*** Opening Records for this exercise ***
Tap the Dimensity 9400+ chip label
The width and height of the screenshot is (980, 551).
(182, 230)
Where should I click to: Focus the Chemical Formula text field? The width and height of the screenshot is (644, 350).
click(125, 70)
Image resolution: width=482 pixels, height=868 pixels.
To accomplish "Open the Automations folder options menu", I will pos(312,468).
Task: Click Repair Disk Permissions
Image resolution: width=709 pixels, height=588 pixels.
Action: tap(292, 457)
*** Closing Records for this exercise ***
*** Opening Records for this exercise ***
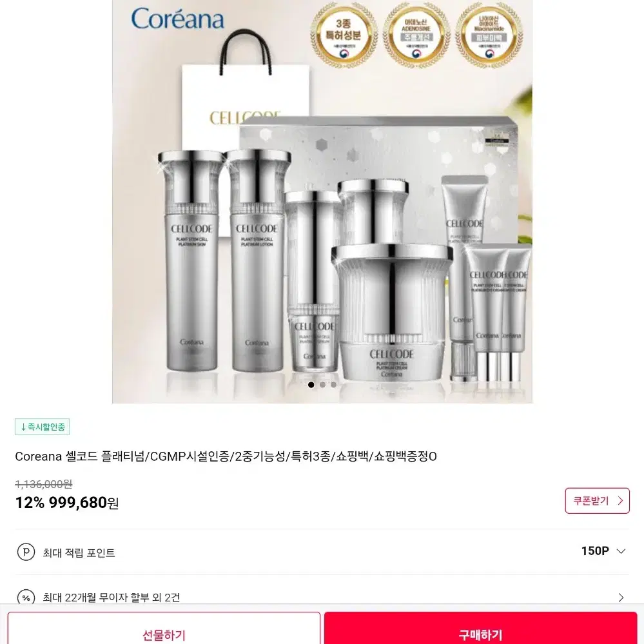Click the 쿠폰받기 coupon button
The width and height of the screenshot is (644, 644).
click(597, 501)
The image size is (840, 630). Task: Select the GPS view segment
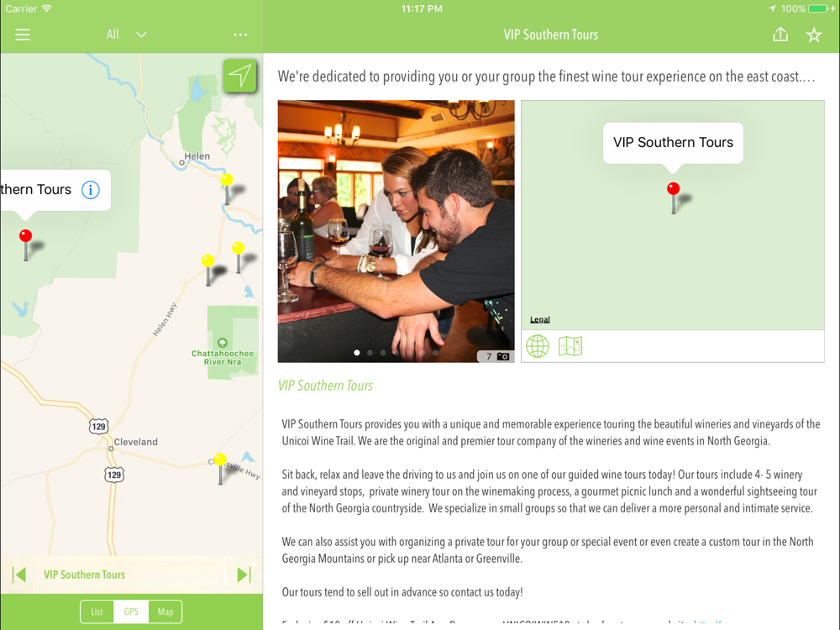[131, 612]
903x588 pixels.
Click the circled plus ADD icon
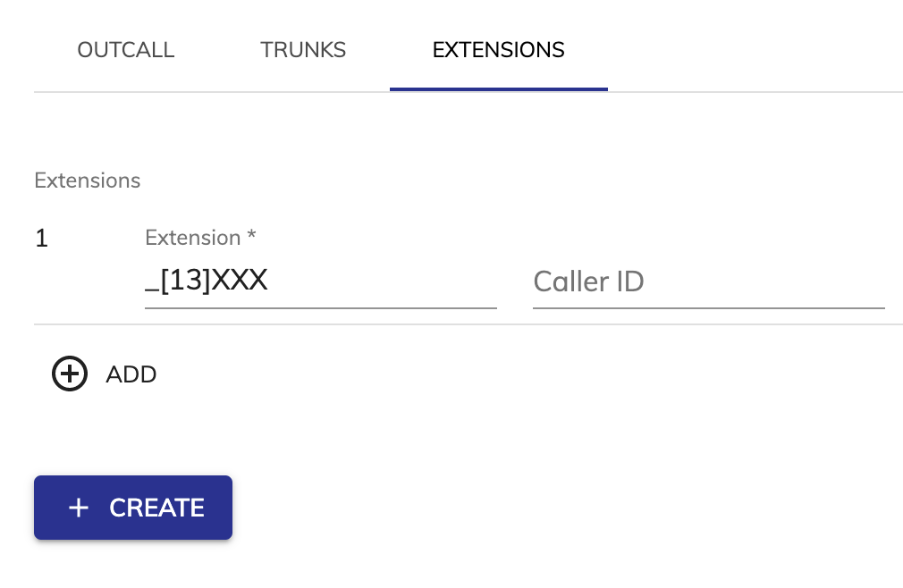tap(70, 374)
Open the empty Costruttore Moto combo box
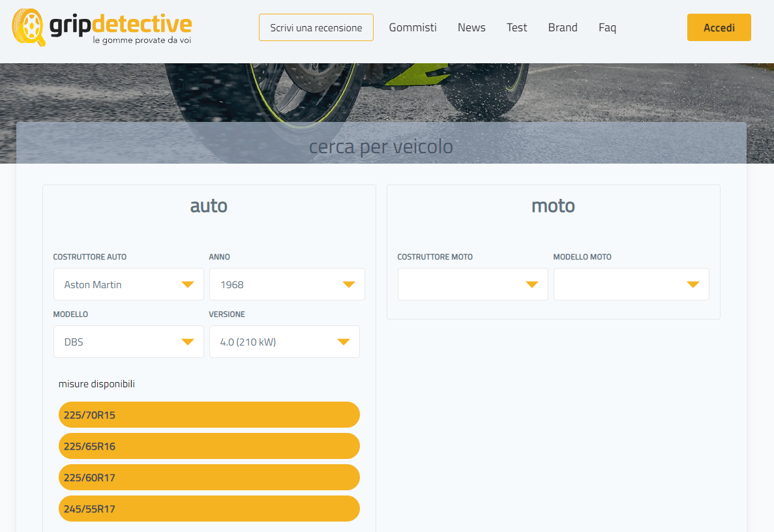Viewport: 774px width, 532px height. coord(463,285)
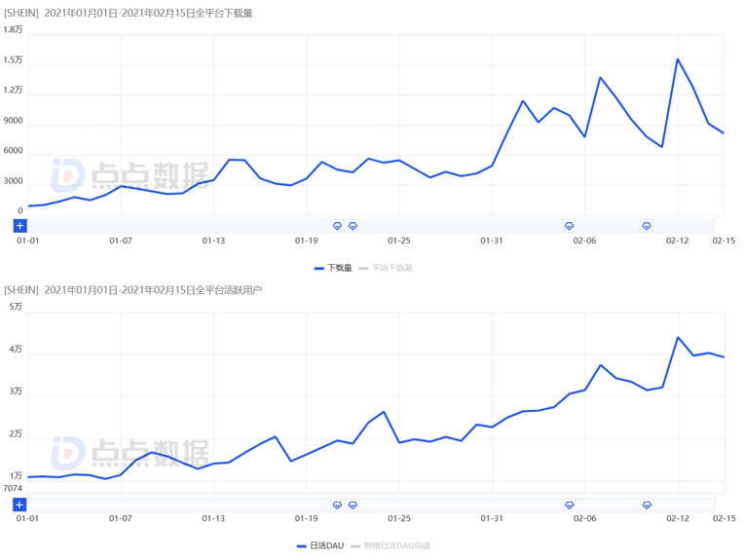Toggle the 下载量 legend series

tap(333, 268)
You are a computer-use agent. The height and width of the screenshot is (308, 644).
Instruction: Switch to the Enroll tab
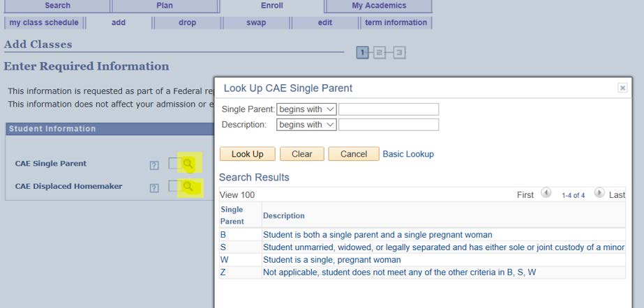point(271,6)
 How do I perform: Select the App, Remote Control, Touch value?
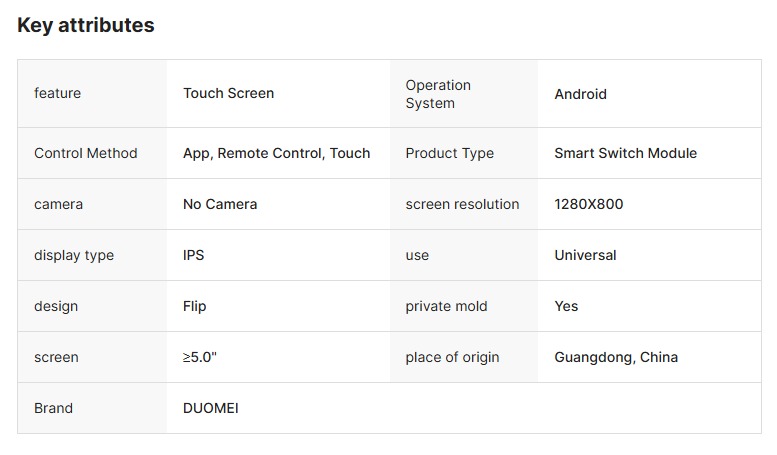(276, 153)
*** Closing Records for this exercise ***
■ **About this task**
Find where the line with "Where should I" sits in the material above, then copy exactly from it through the line with "Image resolution: width=482". Add no other line.

■ **Answer to this problem**
Where should I click to: Focus the Chemical Formula text field? The width and height of the screenshot is (644, 350).
click(125, 70)
Image resolution: width=482 pixels, height=868 pixels.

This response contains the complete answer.